Input rows ::
»»

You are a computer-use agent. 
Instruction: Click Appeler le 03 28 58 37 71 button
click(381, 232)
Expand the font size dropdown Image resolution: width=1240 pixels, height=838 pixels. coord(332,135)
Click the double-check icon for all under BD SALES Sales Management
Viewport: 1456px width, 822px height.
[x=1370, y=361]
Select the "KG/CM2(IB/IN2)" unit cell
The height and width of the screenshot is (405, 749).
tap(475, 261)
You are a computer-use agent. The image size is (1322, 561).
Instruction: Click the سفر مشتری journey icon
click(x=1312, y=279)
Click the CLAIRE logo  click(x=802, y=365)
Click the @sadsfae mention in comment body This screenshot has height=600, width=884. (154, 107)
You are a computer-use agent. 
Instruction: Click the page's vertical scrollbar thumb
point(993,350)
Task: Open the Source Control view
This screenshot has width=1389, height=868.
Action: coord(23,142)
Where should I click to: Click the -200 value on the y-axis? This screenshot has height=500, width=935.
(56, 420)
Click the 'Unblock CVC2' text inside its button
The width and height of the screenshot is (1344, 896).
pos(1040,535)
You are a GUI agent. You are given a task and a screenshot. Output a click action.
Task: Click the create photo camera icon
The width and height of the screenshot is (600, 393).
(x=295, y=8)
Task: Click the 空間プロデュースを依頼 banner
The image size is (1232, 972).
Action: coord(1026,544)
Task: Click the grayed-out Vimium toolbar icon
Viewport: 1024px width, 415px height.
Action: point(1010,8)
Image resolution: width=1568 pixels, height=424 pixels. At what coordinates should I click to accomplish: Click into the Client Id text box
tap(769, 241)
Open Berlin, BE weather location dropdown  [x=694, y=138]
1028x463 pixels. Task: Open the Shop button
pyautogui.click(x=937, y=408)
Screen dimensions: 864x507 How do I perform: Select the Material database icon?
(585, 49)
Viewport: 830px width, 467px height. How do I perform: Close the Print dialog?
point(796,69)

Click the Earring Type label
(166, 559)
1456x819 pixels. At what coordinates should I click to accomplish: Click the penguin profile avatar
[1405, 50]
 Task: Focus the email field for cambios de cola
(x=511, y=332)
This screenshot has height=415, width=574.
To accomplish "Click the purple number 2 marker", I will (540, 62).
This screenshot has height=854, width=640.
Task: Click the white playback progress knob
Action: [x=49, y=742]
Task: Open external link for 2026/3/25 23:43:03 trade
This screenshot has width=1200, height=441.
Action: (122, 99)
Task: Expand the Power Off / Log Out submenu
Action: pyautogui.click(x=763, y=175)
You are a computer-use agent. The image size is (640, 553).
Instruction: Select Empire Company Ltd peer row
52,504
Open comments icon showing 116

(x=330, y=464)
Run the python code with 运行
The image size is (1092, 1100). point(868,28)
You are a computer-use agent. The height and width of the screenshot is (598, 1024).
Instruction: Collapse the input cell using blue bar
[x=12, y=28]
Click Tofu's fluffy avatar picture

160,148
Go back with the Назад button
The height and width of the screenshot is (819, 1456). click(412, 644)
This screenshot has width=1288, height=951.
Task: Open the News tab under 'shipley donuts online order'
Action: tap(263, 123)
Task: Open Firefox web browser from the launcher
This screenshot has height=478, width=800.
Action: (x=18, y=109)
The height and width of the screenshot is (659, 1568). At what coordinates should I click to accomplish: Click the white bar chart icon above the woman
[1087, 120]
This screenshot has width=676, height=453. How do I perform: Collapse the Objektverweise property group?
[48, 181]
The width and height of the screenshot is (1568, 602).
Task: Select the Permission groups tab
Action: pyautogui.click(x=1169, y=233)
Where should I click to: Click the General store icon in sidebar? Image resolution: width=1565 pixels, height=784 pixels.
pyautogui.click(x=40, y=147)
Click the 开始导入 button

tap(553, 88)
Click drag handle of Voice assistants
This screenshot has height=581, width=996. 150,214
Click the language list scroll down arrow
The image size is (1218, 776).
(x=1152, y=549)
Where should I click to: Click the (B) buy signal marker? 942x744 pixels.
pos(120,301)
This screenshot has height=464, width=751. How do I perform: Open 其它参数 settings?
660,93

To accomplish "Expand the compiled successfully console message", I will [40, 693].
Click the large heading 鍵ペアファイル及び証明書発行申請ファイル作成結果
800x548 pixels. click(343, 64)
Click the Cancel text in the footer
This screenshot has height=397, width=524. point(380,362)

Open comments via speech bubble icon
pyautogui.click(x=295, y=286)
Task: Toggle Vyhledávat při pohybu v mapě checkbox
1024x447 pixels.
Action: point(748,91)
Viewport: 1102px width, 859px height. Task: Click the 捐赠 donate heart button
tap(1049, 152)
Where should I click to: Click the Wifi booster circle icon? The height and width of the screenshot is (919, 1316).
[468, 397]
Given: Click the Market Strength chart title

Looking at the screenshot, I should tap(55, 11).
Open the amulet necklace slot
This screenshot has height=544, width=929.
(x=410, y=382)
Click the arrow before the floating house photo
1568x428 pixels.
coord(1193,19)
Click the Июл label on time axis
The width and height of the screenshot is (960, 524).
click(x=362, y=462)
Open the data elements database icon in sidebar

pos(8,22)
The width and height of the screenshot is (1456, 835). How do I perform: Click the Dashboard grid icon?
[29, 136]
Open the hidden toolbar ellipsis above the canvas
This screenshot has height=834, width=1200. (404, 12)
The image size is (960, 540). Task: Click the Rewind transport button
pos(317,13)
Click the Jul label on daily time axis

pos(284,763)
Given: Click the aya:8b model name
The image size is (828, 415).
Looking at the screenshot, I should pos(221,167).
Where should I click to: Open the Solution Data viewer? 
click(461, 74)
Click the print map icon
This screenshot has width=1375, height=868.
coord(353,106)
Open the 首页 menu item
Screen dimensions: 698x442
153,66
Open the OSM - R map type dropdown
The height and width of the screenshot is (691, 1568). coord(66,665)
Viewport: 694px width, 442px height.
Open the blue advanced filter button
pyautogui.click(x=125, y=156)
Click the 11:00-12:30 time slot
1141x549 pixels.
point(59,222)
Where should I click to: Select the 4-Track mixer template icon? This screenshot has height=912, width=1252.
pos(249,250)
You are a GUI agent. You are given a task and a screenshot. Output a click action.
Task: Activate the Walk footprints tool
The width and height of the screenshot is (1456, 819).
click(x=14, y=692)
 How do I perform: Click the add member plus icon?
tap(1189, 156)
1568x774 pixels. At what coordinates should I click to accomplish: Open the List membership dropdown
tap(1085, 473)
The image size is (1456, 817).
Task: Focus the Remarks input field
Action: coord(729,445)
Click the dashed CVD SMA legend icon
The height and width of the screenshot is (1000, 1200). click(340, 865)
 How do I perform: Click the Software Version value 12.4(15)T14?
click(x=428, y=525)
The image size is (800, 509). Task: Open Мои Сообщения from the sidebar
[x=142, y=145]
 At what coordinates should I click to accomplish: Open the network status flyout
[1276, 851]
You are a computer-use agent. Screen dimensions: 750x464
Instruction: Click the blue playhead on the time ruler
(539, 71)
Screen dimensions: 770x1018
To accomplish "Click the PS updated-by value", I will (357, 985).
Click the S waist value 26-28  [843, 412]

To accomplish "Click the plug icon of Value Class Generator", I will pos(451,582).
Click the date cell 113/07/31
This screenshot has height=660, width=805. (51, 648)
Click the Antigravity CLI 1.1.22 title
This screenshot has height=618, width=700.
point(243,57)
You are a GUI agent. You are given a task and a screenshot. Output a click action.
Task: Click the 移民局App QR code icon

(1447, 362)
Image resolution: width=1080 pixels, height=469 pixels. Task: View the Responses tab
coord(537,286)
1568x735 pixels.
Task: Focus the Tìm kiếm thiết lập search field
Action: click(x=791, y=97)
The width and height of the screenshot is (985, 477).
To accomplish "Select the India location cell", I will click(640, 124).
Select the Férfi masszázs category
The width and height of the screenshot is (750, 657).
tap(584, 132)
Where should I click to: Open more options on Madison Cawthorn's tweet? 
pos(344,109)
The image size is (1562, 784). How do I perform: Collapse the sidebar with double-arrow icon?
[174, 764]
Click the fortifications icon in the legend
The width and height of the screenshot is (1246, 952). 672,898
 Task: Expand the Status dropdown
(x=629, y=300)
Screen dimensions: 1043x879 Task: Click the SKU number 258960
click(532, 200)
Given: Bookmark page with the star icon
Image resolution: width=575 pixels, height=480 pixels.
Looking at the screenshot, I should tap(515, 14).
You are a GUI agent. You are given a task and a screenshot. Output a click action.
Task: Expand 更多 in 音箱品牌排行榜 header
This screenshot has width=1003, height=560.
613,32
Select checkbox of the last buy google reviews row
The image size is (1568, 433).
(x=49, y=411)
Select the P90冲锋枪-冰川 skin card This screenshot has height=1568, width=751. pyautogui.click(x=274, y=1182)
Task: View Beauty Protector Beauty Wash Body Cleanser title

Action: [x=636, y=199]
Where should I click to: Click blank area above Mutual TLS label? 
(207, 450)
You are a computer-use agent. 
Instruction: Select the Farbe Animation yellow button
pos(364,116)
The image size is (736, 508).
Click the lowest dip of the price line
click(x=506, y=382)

««

The problem :: Can you put the rows above, from the line containing "Where should I click to: Select" up to and including the line containing "[x=142, y=145]", into a numbered list with any blank lines left out?

Answer for this exercise ::
1. Where should I click to: Select the 4-Track mixer template icon? This screenshot has height=912, width=1252.
2. pos(249,250)
3. You are a GUI agent. You are given a task and a screenshot. Output a click action.
4. Task: Activate the Walk footprints tool
5. The width and height of the screenshot is (1456, 819).
6. click(x=14, y=692)
7.  How do I perform: Click the add member plus icon?
8. tap(1189, 156)
9. 1568x774 pixels. At what coordinates should I click to accomplish: Open the List membership dropdown
10. tap(1085, 473)
11. The image size is (1456, 817).
12. Task: Focus the Remarks input field
13. Action: coord(729,445)
14. Click the dashed CVD SMA legend icon
15. The height and width of the screenshot is (1000, 1200). click(340, 865)
16.  How do I perform: Click the Software Version value 12.4(15)T14?
17. click(x=428, y=525)
18. The image size is (800, 509). Task: Open Мои Сообщения from the sidebar
19. [x=142, y=145]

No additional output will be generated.